■ **Problem to solve**
Nothing beyond the line containing "Given: Click the Appearance palette icon" should be printed; print each line exactly from the first line of the listing below through it.

### Dataset ###

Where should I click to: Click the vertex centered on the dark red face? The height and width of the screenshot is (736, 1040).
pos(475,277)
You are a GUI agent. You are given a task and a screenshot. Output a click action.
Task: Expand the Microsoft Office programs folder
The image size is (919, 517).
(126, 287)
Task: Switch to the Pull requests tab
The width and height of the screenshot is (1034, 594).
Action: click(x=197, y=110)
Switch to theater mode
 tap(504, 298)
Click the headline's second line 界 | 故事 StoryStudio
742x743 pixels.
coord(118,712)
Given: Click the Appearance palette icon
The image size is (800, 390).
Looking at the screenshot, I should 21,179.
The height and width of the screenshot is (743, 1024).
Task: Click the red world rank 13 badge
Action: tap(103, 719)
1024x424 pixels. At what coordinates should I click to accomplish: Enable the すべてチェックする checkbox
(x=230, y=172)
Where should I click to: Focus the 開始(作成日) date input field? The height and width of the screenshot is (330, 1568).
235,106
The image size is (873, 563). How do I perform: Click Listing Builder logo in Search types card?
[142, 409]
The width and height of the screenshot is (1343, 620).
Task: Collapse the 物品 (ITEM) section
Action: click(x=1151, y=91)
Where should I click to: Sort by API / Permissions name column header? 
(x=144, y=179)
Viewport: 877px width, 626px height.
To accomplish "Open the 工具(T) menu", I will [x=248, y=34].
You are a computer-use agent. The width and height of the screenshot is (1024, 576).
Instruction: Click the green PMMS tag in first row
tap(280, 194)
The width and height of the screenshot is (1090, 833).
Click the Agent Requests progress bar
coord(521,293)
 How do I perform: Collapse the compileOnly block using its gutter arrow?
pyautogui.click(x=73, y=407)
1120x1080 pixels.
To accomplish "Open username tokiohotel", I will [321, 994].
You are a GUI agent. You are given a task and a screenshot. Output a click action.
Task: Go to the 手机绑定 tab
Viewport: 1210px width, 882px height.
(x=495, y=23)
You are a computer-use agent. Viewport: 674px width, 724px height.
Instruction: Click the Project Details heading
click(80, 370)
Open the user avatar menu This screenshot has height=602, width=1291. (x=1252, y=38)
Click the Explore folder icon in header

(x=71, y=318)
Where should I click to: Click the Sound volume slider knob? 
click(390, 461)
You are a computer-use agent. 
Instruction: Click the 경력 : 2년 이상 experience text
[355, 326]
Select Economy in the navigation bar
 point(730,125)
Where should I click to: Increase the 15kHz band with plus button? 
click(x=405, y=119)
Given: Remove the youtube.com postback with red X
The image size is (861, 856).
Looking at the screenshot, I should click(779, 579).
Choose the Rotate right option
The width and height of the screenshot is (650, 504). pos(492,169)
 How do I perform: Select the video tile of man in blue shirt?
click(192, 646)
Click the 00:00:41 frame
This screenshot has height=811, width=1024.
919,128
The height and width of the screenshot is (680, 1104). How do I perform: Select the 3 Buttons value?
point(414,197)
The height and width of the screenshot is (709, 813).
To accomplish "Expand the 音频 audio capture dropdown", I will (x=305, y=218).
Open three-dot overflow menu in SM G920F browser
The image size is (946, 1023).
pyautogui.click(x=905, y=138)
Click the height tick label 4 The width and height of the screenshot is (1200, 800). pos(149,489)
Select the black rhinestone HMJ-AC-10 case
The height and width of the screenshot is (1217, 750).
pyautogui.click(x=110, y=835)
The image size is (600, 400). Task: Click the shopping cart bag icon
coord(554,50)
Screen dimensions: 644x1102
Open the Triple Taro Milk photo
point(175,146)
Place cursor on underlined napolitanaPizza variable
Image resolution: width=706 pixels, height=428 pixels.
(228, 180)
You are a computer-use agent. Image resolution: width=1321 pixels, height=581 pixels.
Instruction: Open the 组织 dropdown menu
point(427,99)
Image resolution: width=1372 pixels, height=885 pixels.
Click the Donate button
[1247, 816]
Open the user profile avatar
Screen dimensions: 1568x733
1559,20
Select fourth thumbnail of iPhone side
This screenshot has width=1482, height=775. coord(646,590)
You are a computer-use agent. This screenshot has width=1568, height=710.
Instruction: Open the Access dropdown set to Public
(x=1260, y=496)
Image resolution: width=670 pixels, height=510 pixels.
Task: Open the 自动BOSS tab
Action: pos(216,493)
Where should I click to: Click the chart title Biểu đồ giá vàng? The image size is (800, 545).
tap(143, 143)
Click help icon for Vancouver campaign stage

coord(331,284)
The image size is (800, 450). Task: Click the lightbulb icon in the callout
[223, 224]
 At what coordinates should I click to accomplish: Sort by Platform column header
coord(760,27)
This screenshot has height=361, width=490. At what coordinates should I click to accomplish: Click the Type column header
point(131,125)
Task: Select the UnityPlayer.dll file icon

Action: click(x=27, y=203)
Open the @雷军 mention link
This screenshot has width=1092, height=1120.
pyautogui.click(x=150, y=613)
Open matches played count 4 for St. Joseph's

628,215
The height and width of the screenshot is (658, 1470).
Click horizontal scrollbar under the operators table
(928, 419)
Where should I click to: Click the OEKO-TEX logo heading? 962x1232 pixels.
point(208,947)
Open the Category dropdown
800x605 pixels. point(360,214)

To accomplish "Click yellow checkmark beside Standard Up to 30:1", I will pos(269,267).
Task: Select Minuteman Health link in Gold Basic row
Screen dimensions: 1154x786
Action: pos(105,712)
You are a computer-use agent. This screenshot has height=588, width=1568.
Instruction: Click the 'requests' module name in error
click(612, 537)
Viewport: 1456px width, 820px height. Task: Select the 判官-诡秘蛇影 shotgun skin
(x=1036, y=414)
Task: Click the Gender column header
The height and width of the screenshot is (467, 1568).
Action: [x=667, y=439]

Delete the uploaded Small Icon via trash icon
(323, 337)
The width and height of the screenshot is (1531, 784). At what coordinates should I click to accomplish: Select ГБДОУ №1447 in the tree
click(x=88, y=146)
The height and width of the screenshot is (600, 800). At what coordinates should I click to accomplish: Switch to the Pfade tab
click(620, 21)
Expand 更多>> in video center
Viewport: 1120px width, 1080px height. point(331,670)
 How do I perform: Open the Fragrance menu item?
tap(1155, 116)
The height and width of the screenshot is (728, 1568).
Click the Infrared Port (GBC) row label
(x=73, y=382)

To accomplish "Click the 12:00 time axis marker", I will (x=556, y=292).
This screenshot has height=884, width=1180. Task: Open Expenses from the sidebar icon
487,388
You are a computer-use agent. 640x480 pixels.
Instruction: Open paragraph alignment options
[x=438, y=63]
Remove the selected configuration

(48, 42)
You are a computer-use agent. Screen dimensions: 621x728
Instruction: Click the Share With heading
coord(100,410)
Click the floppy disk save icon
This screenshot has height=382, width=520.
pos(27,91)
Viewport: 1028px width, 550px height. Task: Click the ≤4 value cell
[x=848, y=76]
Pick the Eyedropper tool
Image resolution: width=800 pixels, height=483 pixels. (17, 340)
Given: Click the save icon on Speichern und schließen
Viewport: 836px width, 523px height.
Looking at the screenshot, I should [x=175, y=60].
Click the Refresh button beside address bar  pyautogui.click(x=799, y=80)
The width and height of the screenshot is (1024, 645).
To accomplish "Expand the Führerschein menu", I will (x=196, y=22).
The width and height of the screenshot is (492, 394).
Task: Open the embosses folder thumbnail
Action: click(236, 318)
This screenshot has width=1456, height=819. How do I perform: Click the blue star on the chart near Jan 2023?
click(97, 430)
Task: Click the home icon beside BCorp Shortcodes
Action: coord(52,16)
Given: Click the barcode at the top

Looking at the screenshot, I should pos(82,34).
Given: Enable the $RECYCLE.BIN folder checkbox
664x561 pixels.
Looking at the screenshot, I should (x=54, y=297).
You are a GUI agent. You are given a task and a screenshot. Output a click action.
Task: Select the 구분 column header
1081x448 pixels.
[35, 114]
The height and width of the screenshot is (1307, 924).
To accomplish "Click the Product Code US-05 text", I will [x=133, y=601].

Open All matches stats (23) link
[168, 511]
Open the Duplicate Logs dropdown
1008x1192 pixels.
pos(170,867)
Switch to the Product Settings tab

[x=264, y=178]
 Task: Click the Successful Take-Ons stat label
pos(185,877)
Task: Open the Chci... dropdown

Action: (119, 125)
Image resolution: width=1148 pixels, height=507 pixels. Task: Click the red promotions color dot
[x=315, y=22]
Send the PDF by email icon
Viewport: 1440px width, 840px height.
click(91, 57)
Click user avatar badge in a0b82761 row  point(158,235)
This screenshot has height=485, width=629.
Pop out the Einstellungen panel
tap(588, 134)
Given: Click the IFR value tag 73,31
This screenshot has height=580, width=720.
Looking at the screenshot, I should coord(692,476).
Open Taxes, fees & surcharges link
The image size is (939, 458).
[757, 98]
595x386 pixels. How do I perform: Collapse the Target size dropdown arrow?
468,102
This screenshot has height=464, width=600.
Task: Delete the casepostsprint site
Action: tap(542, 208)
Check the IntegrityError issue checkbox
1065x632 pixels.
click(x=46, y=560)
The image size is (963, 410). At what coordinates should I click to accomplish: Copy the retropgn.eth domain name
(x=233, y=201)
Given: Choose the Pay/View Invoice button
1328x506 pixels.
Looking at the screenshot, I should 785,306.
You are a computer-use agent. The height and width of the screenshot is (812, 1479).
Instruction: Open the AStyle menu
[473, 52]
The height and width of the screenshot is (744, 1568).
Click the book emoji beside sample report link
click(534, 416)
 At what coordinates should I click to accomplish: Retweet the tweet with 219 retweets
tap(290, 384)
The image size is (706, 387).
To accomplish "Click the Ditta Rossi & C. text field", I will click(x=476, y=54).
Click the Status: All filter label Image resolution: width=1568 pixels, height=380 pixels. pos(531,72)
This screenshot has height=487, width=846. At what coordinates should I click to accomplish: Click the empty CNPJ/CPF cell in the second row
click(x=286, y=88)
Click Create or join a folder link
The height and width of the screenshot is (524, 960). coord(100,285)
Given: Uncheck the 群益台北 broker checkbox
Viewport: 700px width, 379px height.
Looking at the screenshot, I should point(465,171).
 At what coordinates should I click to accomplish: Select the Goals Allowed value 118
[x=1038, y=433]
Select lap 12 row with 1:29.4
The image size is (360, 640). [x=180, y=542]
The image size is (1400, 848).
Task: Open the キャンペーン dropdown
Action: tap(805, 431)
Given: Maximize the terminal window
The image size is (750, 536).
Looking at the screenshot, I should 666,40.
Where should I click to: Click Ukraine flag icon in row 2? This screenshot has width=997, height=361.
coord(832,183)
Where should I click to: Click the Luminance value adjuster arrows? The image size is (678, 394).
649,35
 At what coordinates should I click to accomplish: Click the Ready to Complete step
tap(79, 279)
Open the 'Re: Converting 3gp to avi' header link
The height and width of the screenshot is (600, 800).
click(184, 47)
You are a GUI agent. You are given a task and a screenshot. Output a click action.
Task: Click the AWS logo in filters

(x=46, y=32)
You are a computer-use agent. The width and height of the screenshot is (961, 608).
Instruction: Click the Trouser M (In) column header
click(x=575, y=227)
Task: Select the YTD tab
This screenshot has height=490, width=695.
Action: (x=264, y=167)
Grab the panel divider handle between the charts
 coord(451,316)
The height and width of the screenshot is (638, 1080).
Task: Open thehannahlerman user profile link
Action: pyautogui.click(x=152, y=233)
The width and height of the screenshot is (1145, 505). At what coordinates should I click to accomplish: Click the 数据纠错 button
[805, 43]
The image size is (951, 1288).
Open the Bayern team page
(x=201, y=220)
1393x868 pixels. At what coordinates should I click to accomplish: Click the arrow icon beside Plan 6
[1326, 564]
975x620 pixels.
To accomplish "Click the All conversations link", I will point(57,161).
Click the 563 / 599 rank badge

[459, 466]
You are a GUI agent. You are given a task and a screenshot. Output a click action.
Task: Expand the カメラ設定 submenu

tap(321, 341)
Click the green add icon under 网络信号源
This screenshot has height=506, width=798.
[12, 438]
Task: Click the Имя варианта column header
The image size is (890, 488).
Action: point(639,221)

###

■ **Answer space**
Where should I click to: Click the vertex centered on the dark red face? The height and width of the screenshot is (736, 1040).
pos(475,277)
You are a GUI agent. You are given a task and a screenshot. Output a click action.
Task: Expand the Microsoft Office programs folder
The image size is (919, 517).
(126, 287)
Task: Switch to the Pull requests tab
The width and height of the screenshot is (1034, 594).
Action: click(x=197, y=110)
Switch to theater mode
 tap(504, 298)
Click the headline's second line 界 | 故事 StoryStudio
742x743 pixels.
coord(118,712)
Given: Click the Appearance palette icon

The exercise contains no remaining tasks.